[Assignment] In the article about Chinese stocks below, why did China's top leaders pledge more policy support to stimulate domestic consumption? Answer in one to three sentences.

Chinese stocks experienced a significant surge on Tuesday following Beijing’s commitment to implementing measures to strengthen the country’s struggling economy. The Hang Seng Index in Hong Kong saw an impressive increase of over 3%, the ChiNext, which consists of technology-heavy companies in China, rose by 1.8%, and the Shanghai Composite Index also grew by 1.81% during Tuesday morning in Asia. Notably, Chinese property developers Country Garden and Longfor witnessed substantial gains of 14.3% and 20.7% respectively. Additionally, Sunac experienced a 12.5% rise, while China Vanke and China Overseas Land and Investment grew by 11.02% and 11.39% respectively.
The surge in stock prices follows a previous decline in Chinese real estate stocks due to concerns over mounting debt. In August 2020, the Chinese government implemented stricter regulations on the debt levels of the property sector. However, on Monday, China’s top leaders pledged to provide increased policy support to stimulate domestic consumption, as the post-Covid economic recovery has been slower than anticipated.
Official data indicates that China’s gross domestic product (GDP) in the second quarter grew by 6.3% compared to the previous year, falling short of economists’ predictions of 7.3%. This represents a growth of 0.8% from the first quarter, which is slower than the 2.2% quarter-on-quarter pace recorded from January to March.

[Provided information]
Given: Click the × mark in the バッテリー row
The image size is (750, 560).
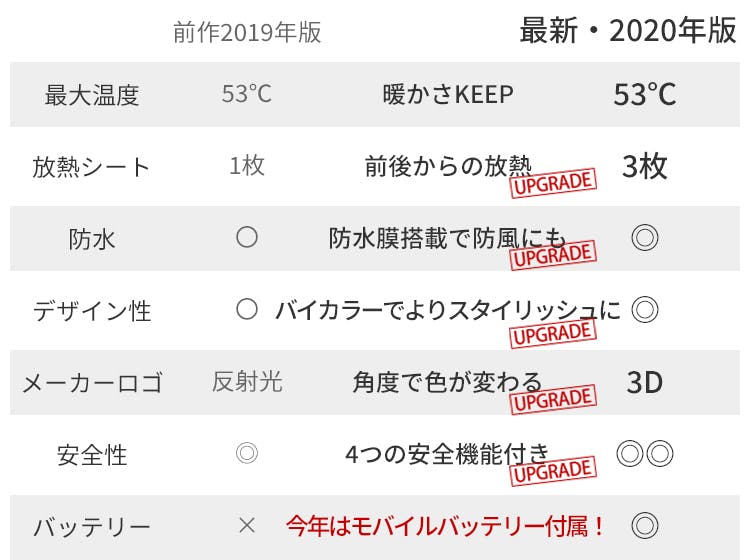Looking at the screenshot, I should 247,525.
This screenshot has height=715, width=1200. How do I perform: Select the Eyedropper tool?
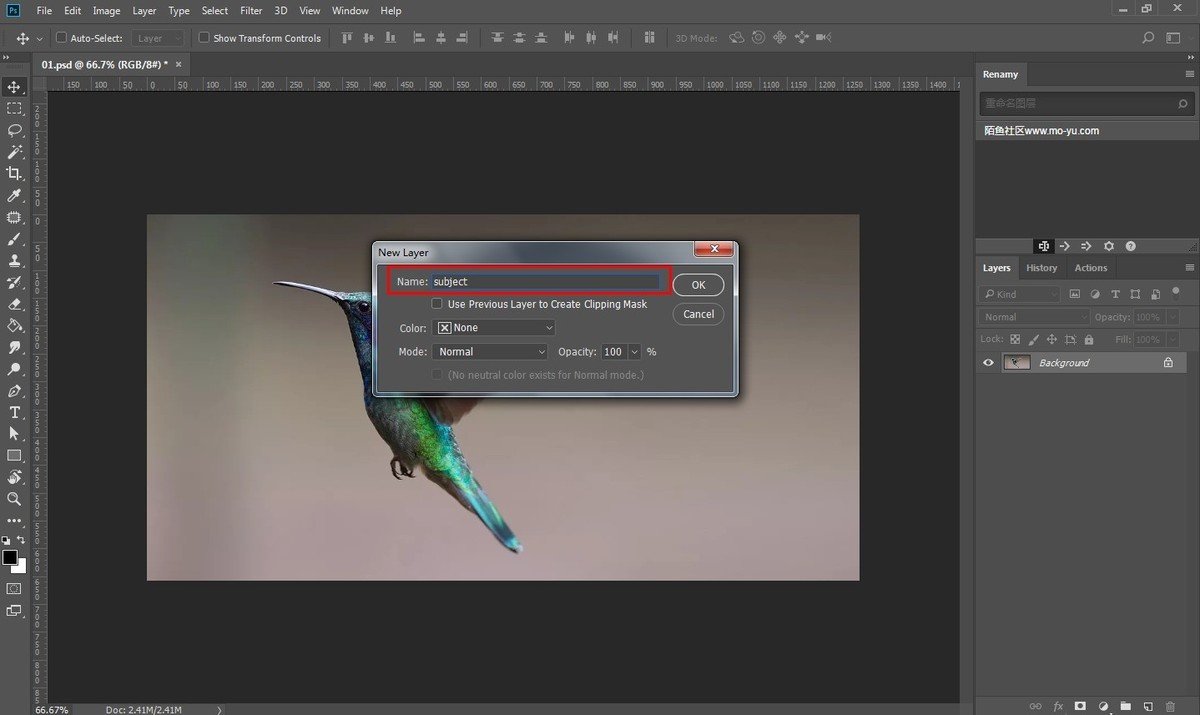pos(15,195)
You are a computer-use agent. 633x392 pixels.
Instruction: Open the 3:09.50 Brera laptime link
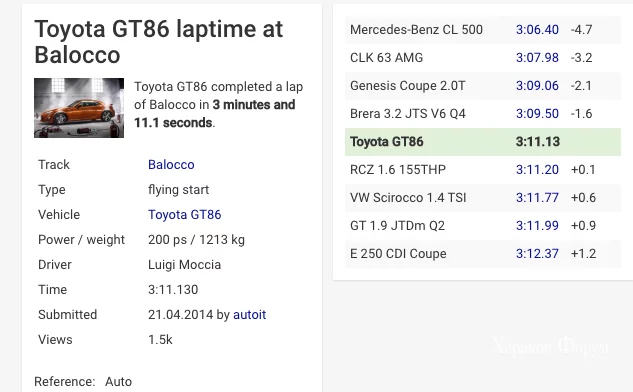pos(537,114)
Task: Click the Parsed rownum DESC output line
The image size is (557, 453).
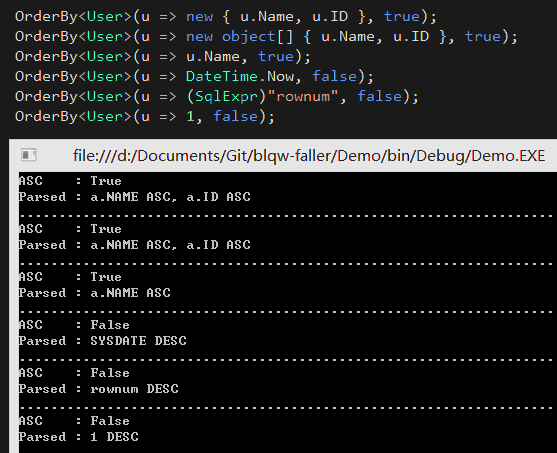Action: click(99, 389)
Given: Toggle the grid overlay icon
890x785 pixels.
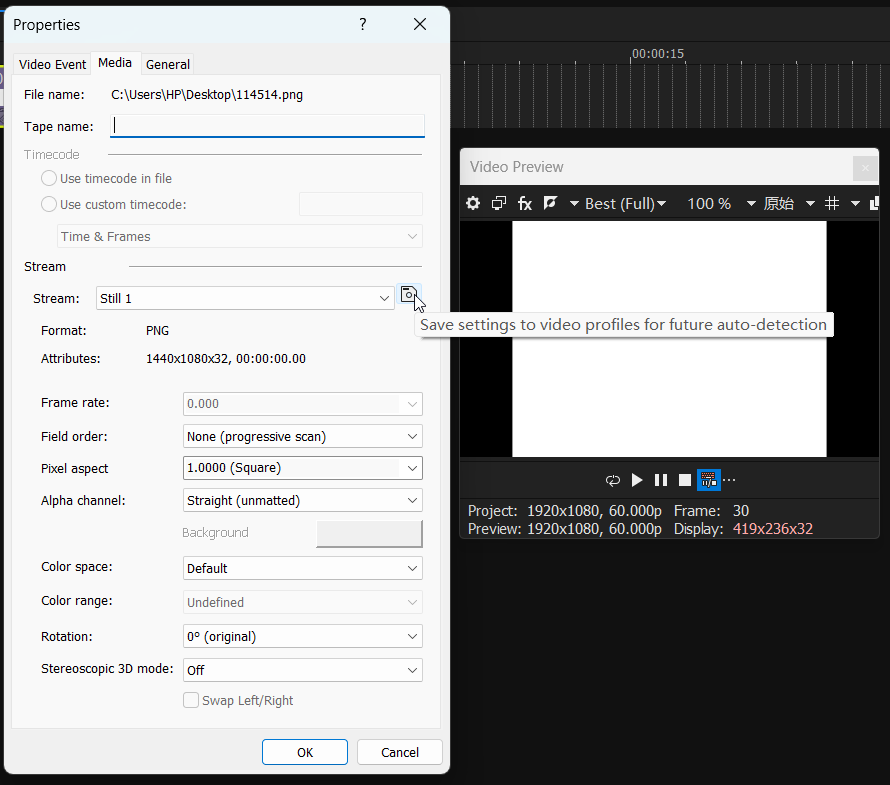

[Response to this exercise] China's top leaders pledged more policy support to stimulate domestic consumption because the country's post-Covid economic recovery had been slower than anticipated.